Lindsay: “A really interesting feature of the cyber revolution is the democratization of deception. The classic strategies of intelligence—espionage, subversion, disinformation, counterintelligence, and secret diplomacy—that were once practiced mainly by states are now within reach of many actors. The more interesting variation may be in capabilities—states can do more for many reasons—than in strategy. Like it or not, we are all actors, intermediaries, and targets of intelligence.”

McFate: “Outsourcing cyber threats allows states to circumnavigate international and domestic laws. This creates moral hazard in foreign policymaking because it lessens the likelihood of punishment by the international community.”

Brantly: “Whether terrorist organizations or insurgencies, armed groups historically use violence to achieve effects. The strategy of armed groups is to shift the public view of an organization, or issue in such a way as to compel a state actor to respond. Cyber threats do not achieve the same level of visibility that kinetic violence does, and are therefore strategically and tactically less useful to non-state groups. By contrast, state actors seek intelligence and signaling capabilities that control escalation. Because cyberattacks are frequently considered less impactful due to several factors including reversibility, levels of violence, etc., they are a robust tool to enable broader strategic objectives.”

Shample: “There is often overlap.
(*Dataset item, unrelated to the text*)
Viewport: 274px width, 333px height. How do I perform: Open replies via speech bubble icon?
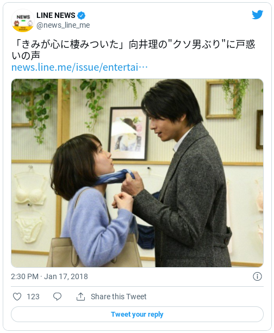(57, 297)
If we again think about APT groups, or those directly sponsored by state governments—the “big four” US adversaries include Iran, China, North Korea, and Russia. All of these countries have mandatory conscription, so all men (and in selective cases, women) have to serve in these countries’ militaries. That mandatory military training can be fulfilled by going through one of their cyber academies and acting as what the United States and Five Eyes community considers a “malicious cyber actor.” Mandatory service is completed eventually, but then these actors can go and act on their own accord, using the training they received to cover their online tracks. State-trained individuals become part of the non-state actor community. They take their learned skills, they share them with other actors on forums and chat platforms, and voila. With training and sophistication, along with a way to evade tracking from their home countries, these individuals continue to improve their skills and networks online, which is a very serious problem. They are sophisticated and able to keep acting in a criminal capacity. The more sophisticated actors can also sell ready-to-use kits, such as Ransomware-as-a-Service, phishing kits, and so on that are premade and do not take high skill to use. The trained malicious actor can not only act independently, but they could have an additional stream of revenue selling kits and supplies to other malicious actors. It is an entire underground ecosystem that I see on closed forums all the time.”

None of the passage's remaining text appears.